Exercise text –
*** Block opens ***

Health Secretary Andrew Lansley could be modifying his plans for reforms this week in an attempt to prevent a cross-party revolt among critics who fear that the changes would lead to the fragmentation of the NHS.
The plans would be on the table for further discussion and Andrew Lansley would be obliged to maintain the NHS as a national public service and, his critics say, and limit his ambitions to expand the role of the private sector. The changes will also spell out the kind of services that must be offered by GPs and will effectively ban them from withholding certain forms of care from patients.
Mr Lansley insisted that the NHS was delivering efficiency savings and improvements for patients following a warning from MPs that the overhaul of the NHS is hindering efforts to slash health spending without cutting vital services. “I think the select committee's report is not only out of date but it is also, I think, unfair to the NHS, because people in the NHS, in hospitals and in the community services are very focused on ensuring that they deliver the best care to patients and that they live within the financial challenges that clearly all of us have at the moment,” Mr Lansley told ITV Daybreak. “I am afraid the evidence points to the fact that they are doing that extremely well.”
On Saturday Labour's health spokesman in the House of Lords, Baroness Thornton, described the move as a “massive climbdown” by Lansley. But she said the bill still remained deeply flawed and that attention would turn to clauses dealing with plans to increase competition when it returns to the Lords next month. The peers, led by the Lib Dem, Baroness Williams, and supported by a former Tory lord chancellor, Lord Mackay of Clashfern, have complained that the original bill left serious legal doubt as to whether the secretary of state would any longer be responsible for providing a “comprehensive health service for the people of England free at the point of need”. They expressed concern at the absence of a chain of accountability that would allow the service to become fragmented as different groups of doctors adopted different approaches and the role of the private sector expanded.
Meanwhile, opposition from doctors to the bill appears to be growing. The Royal College of Physicians, which represents hospital doctors, is under pressure from members to hold an emergency general meeting. The members want it to follow the British Medical Association, the Royal College of Nursing and the Royal College of Midwives in calling for the bill to be scrapped. The body representing NHS radiologists, Royal College of Psychiatrists are all united in their protests.
Andy Burnham, the shadow health secretary, said on Saturday that there had been “sheer panic” at the Department of Health. “But no amount of pressurizing phone calls and desperate concessions will make the bill acceptable,” he said.
The Department of Health confirmed the changes would be made to the bill but denied they were a panic response following a fortnight in which Lansley's approach has been criticized by a cross-party group of MPs and a growing number of health professionals. A letter from the government health minister Lord Howe to a group of peers last week confirmed the changes. It said that “there seems to be an emerging consensus about how the bill can be improved in order to put beyond doubt the secretary of state's accountability for the health service”.

*** Block closes ***

Given records –
*** Block opens ***

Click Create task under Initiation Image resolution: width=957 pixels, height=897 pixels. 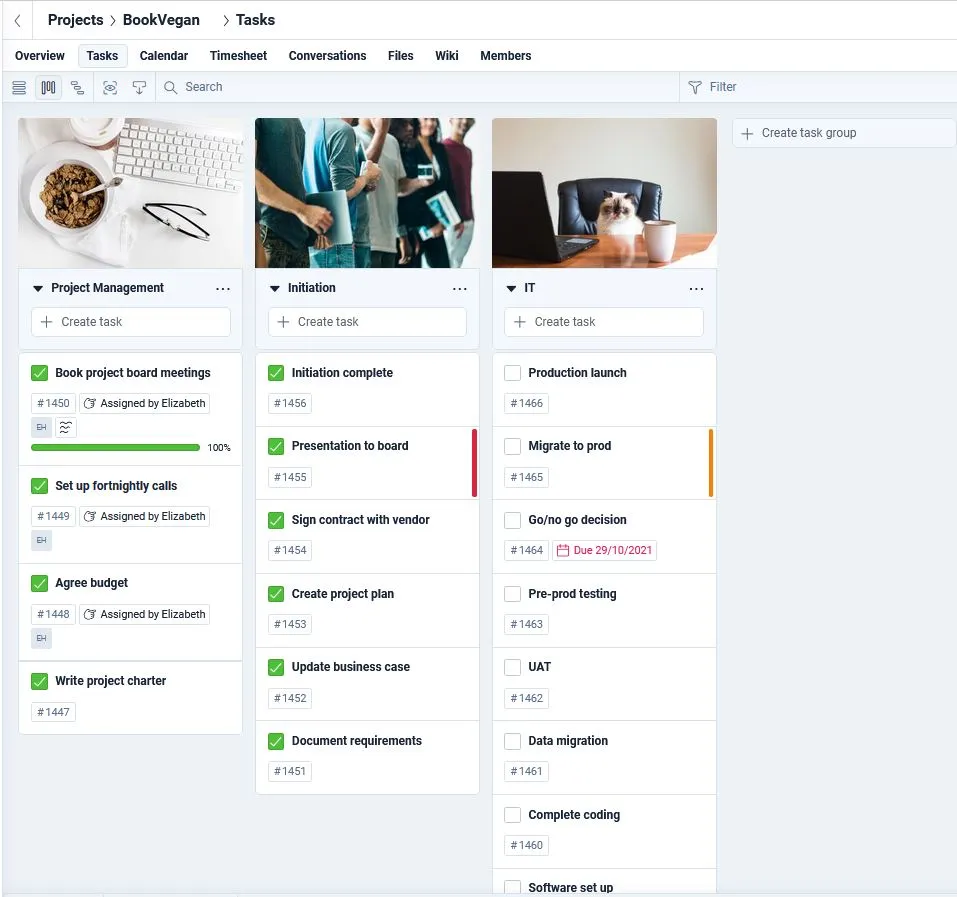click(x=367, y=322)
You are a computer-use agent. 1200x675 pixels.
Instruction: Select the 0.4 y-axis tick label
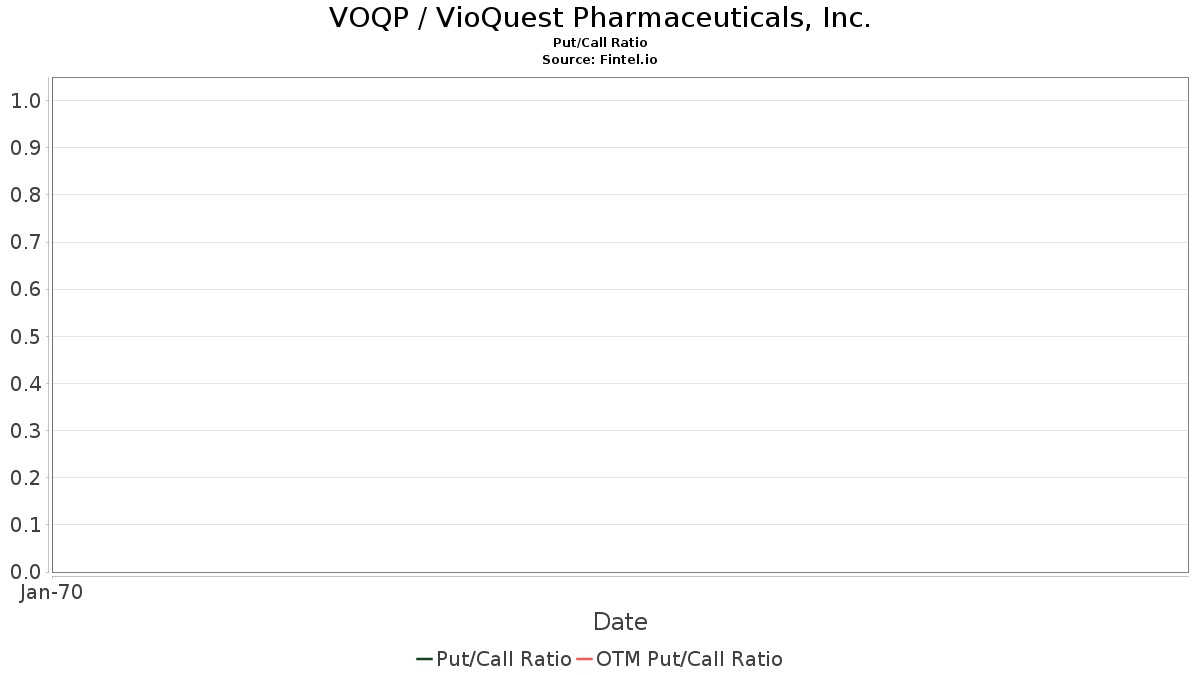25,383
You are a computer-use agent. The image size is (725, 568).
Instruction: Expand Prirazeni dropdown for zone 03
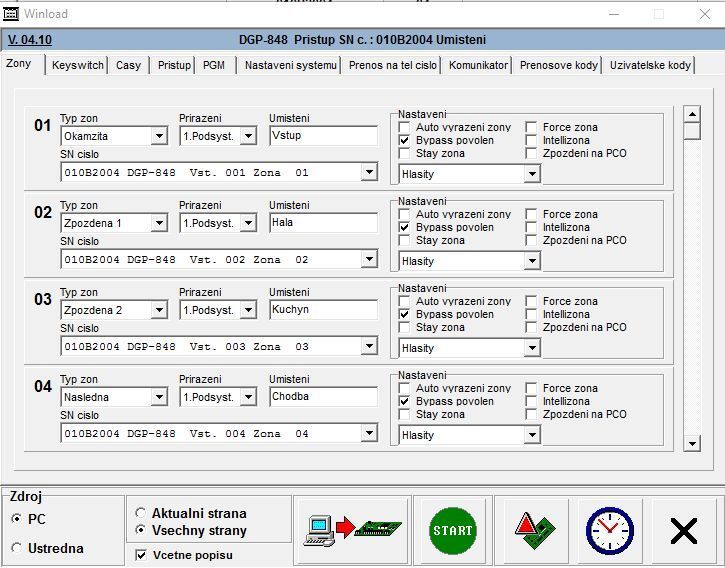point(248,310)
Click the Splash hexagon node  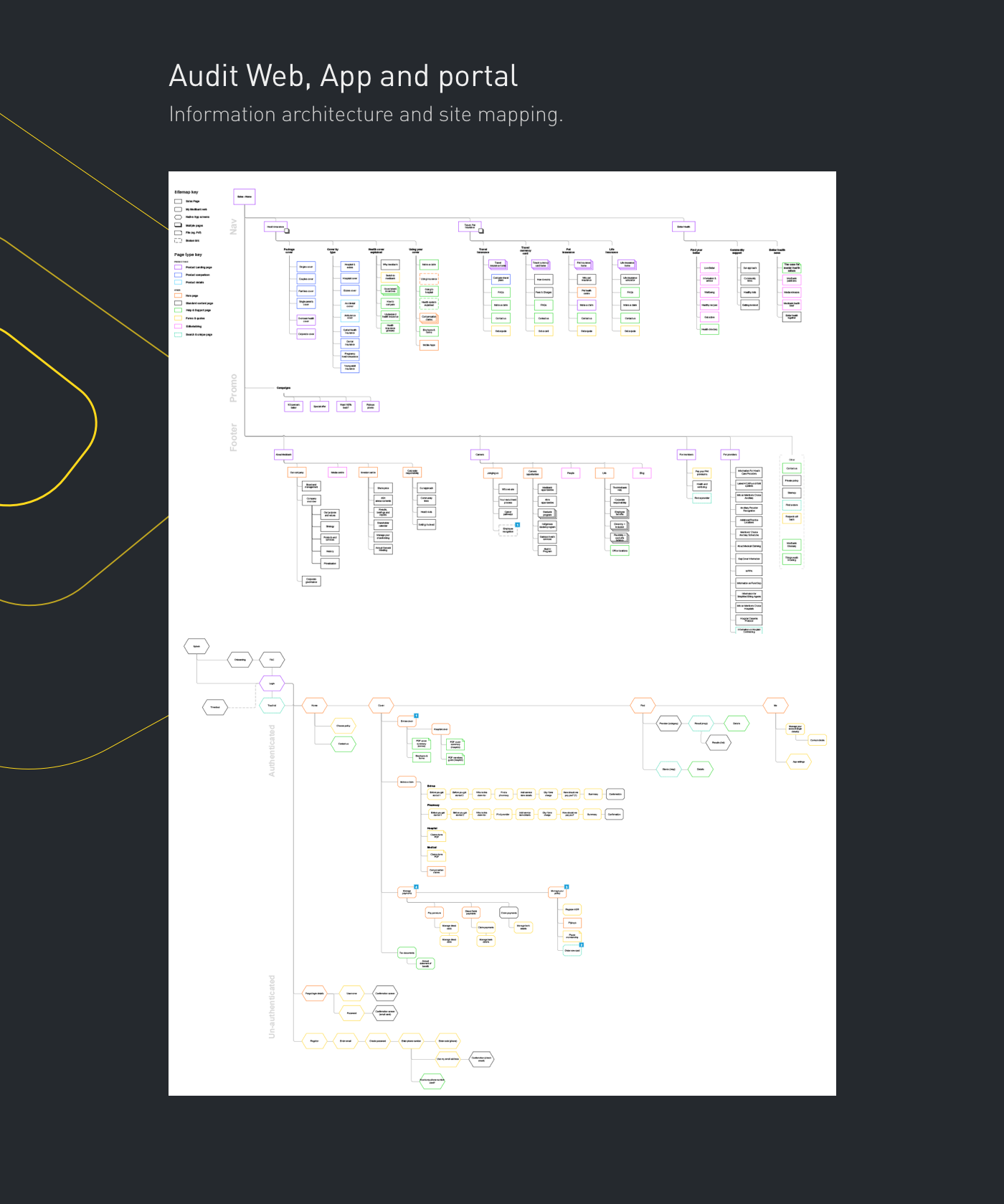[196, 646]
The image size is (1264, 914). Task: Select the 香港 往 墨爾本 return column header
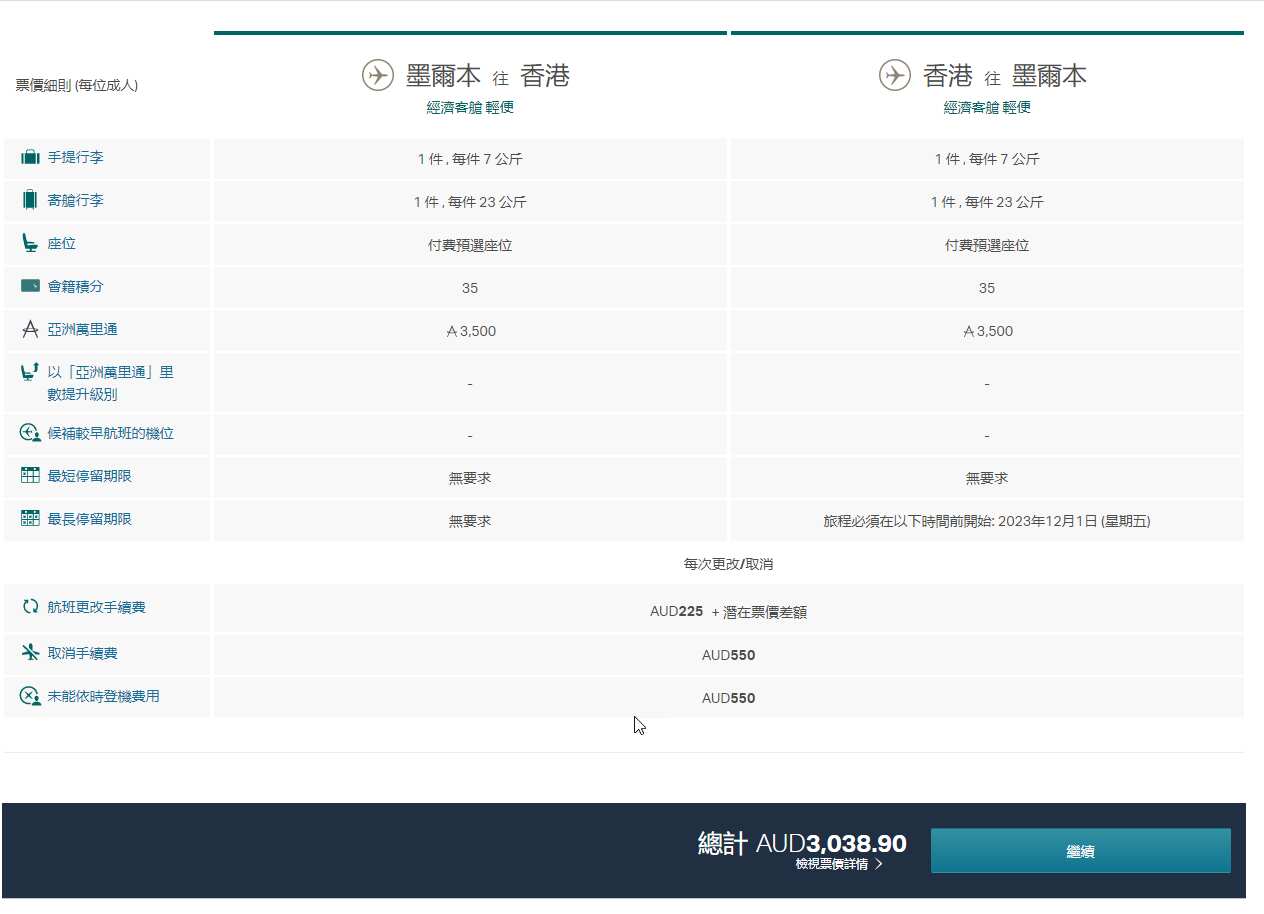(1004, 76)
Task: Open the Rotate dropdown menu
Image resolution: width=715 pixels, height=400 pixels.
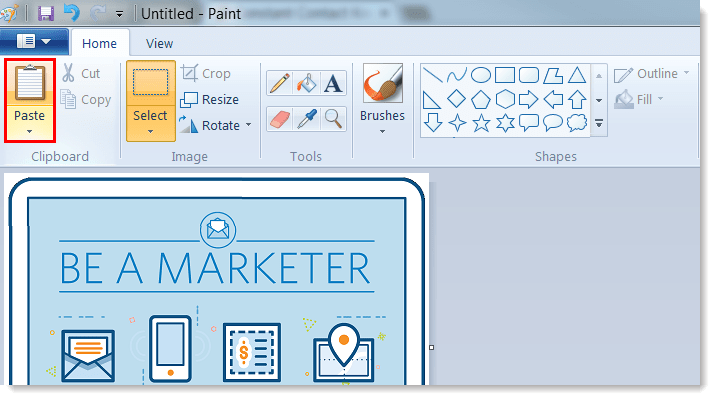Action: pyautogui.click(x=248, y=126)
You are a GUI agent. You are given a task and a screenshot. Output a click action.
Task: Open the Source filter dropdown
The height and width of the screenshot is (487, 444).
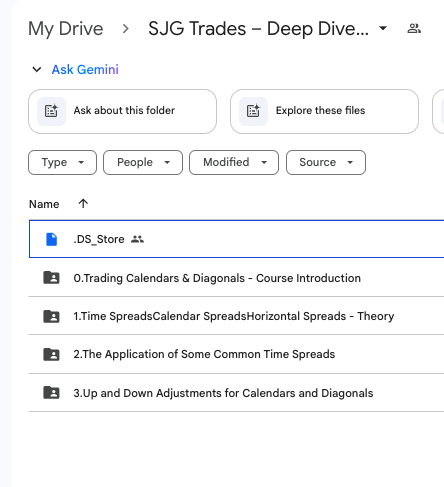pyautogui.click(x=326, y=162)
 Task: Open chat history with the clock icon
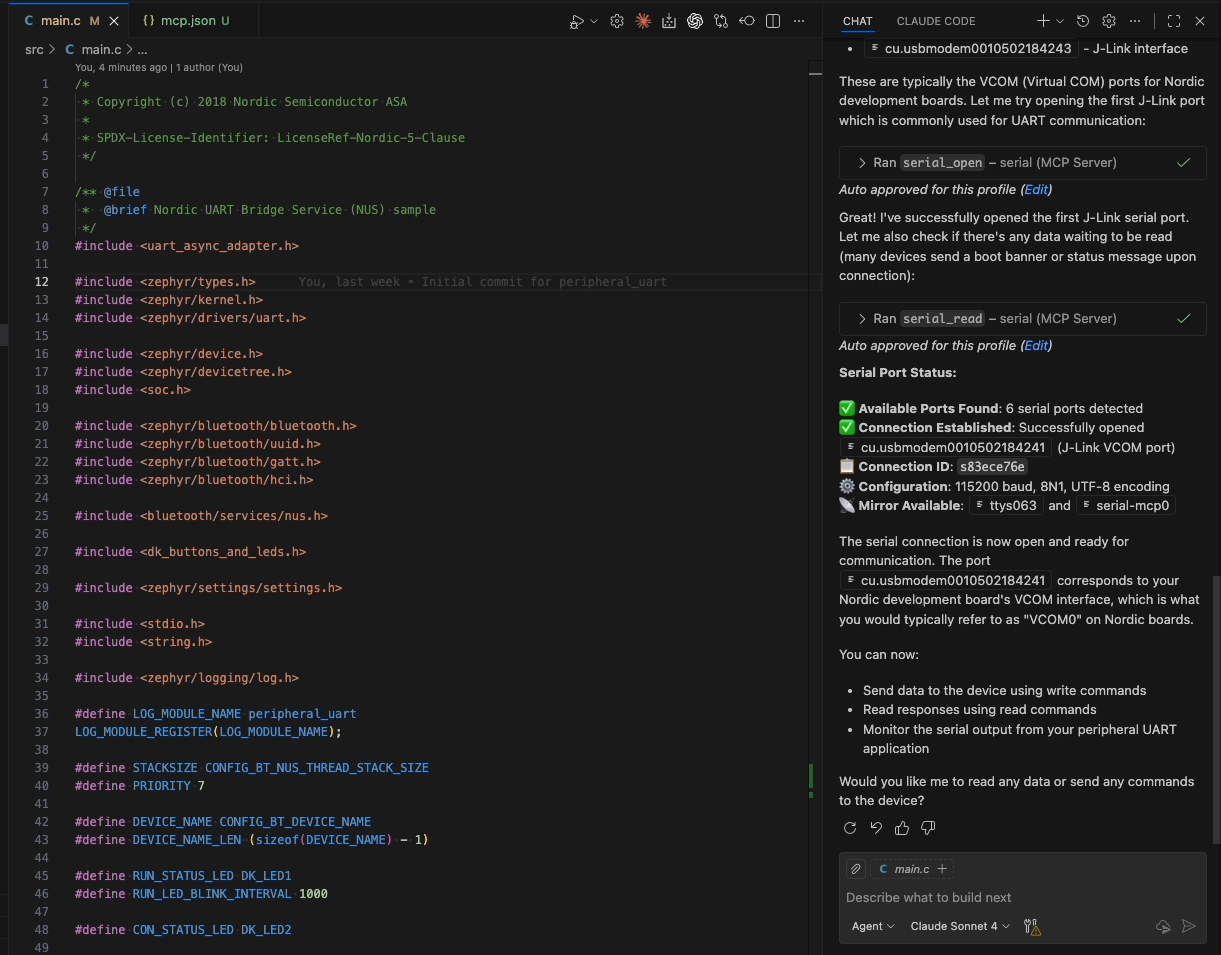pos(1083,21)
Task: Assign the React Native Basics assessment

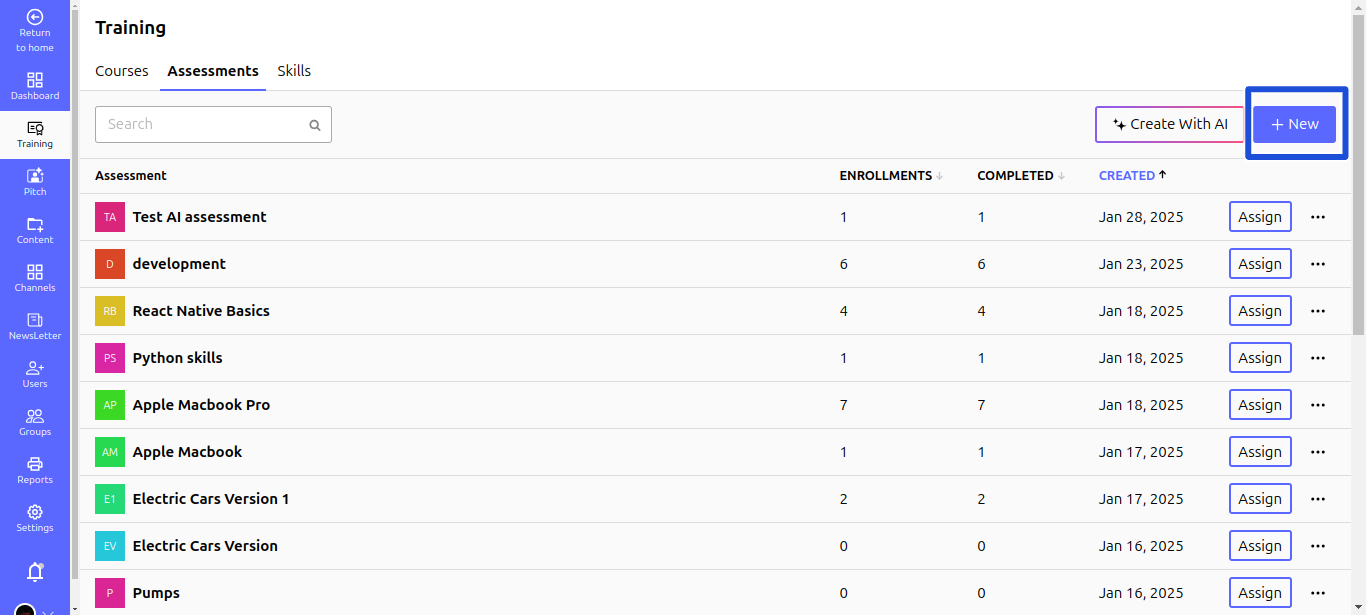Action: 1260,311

*** Block closes ***

Complete the following –
[a] Print the part of the NHS reform article starting with "Meanwhile, opposition from" and going on through "in their protests.".
[b] Answer these questions from the NHS reform article:
(i) What did Baroness Thornton call the move by Lansley?
(ii) According to Andy Burnham, what had there been at the Department of Health?
(iii) On which program did Mr Lansley speak about the select committee's report?
The listing has no connection to the NHS reform article.

Answers for the exercise –
[a]
Meanwhile, opposition from doctors to the bill appears to be growing. The Royal College of Physicians, which represents hospital doctors, is under pressure from members to hold an emergency general meeting. The members want it to follow the British Medical Association, the Royal College of Nursing and the Royal College of Midwives in calling for the bill to be scrapped. The body representing NHS radiologists, Royal College of Psychiatrists are all united in their protests.

[b]
(i) A "massive climbdown"
(ii) "Sheer panic"
(iii) ITV Daybreak